§ Work to be completed: Update the lines below by replacing each "GUI agent" with "GUI assistant" and leave everything else unchanged.

§ Provided records:
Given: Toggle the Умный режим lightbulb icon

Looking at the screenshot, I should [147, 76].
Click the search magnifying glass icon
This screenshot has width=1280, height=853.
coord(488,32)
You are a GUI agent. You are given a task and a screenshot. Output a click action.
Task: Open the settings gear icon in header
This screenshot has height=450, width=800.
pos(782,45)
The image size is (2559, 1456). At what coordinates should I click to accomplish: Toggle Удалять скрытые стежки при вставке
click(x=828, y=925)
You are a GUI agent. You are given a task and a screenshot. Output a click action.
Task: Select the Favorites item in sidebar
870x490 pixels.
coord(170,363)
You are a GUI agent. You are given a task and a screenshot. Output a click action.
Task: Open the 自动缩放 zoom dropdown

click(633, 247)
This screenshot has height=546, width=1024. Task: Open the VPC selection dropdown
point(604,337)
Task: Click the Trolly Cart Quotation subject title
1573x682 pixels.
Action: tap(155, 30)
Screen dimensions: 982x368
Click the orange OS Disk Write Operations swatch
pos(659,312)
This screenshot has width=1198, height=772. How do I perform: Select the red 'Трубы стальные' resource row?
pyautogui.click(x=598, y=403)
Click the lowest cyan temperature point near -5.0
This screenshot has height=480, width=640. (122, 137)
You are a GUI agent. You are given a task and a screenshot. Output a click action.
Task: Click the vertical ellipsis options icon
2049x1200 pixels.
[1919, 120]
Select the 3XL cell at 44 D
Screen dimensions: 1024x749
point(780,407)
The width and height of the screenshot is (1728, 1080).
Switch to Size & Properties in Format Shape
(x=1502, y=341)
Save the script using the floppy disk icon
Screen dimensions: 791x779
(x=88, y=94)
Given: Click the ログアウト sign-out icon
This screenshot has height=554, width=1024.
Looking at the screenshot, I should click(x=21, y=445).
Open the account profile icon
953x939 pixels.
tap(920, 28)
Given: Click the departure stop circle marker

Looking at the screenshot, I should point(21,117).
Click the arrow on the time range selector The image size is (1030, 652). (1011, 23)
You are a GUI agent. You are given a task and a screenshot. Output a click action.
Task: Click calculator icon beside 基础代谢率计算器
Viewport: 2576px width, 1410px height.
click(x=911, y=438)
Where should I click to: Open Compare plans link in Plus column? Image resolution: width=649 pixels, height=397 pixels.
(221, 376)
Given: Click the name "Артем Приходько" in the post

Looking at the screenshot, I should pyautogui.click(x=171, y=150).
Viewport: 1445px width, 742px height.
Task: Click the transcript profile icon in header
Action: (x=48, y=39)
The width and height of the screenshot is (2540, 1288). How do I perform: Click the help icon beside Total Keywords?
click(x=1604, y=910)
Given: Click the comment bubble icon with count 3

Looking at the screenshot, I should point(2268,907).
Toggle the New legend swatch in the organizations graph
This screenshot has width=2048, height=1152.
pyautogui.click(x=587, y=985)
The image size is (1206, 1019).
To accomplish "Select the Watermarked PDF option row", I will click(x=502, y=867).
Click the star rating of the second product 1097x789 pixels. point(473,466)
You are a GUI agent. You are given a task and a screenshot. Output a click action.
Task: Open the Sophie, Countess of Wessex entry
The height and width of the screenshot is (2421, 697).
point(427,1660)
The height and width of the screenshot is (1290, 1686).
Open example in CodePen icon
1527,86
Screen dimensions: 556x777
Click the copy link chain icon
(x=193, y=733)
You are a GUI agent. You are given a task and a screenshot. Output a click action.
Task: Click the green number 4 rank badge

§ Right answer:
Given: Toggle the Умный режим lightbulb icon

Looking at the screenshot, I should [147, 76].
Click the search magnifying glass icon
This screenshot has width=1280, height=853.
coord(488,32)
You are a GUI assistant. You are given a task and a screenshot. Output a click action.
Task: Open the settings gear icon in header
This screenshot has height=450, width=800.
pos(782,45)
The image size is (2559, 1456). At what coordinates should I click to accomplish: Toggle Удалять скрытые стежки при вставке
click(x=828, y=925)
You are a GUI assistant. You are given a task and a screenshot. Output a click action.
Task: Select the Favorites item in sidebar
870x490 pixels.
coord(170,363)
You are a GUI assistant. You are given a task and a screenshot. Output a click action.
Task: Open the 自动缩放 zoom dropdown

click(633, 247)
This screenshot has height=546, width=1024. Task: Open the VPC selection dropdown
point(604,337)
Task: Click the Trolly Cart Quotation subject title
1573x682 pixels.
Action: tap(155, 30)
Screen dimensions: 982x368
Click the orange OS Disk Write Operations swatch
pos(659,312)
This screenshot has width=1198, height=772. How do I perform: Select the red 'Трубы стальные' resource row?
pyautogui.click(x=598, y=403)
Click the lowest cyan temperature point near -5.0
This screenshot has height=480, width=640. (122, 137)
You are a GUI assistant. You are given a task and a screenshot. Output a click action.
Task: Click the vertical ellipsis options icon
2049x1200 pixels.
[1919, 120]
Select the 3XL cell at 44 D
Screen dimensions: 1024x749
point(780,407)
The width and height of the screenshot is (1728, 1080).
Switch to Size & Properties in Format Shape
(x=1502, y=341)
Save the script using the floppy disk icon
Screen dimensions: 791x779
(x=88, y=94)
Given: Click the ログアウト sign-out icon
This screenshot has height=554, width=1024.
Looking at the screenshot, I should click(x=21, y=445).
Open the account profile icon
953x939 pixels.
tap(920, 28)
Given: Click the departure stop circle marker

Looking at the screenshot, I should point(21,117).
Click the arrow on the time range selector The image size is (1030, 652). (1011, 23)
You are a GUI assistant. You are given a task and a screenshot. Output a click action.
Task: Click calculator icon beside 基础代谢率计算器
Viewport: 2576px width, 1410px height.
click(x=911, y=438)
Where should I click to: Open Compare plans link in Plus column? Image resolution: width=649 pixels, height=397 pixels.
(221, 376)
Given: Click the name "Артем Приходько" in the post

Looking at the screenshot, I should pyautogui.click(x=171, y=150).
Viewport: 1445px width, 742px height.
Task: Click the transcript profile icon in header
Action: (x=48, y=39)
The width and height of the screenshot is (2540, 1288). How do I perform: Click the help icon beside Total Keywords?
click(x=1604, y=910)
Given: Click the comment bubble icon with count 3

Looking at the screenshot, I should point(2268,907).
Toggle the New legend swatch in the organizations graph
This screenshot has width=2048, height=1152.
pyautogui.click(x=587, y=985)
The image size is (1206, 1019).
To accomplish "Select the Watermarked PDF option row", I will click(x=502, y=867).
Click the star rating of the second product 1097x789 pixels. point(473,466)
You are a GUI assistant. You are given a task and a screenshot. Output a click action.
Task: Open the Sophie, Countess of Wessex entry
The height and width of the screenshot is (2421, 697).
point(427,1660)
The height and width of the screenshot is (1290, 1686).
Open example in CodePen icon
1527,86
Screen dimensions: 556x777
Click the copy link chain icon
(x=193, y=733)
You are a GUI assistant. You are given a task and a screenshot. Output a click action.
Task: Click the green number 4 rank badge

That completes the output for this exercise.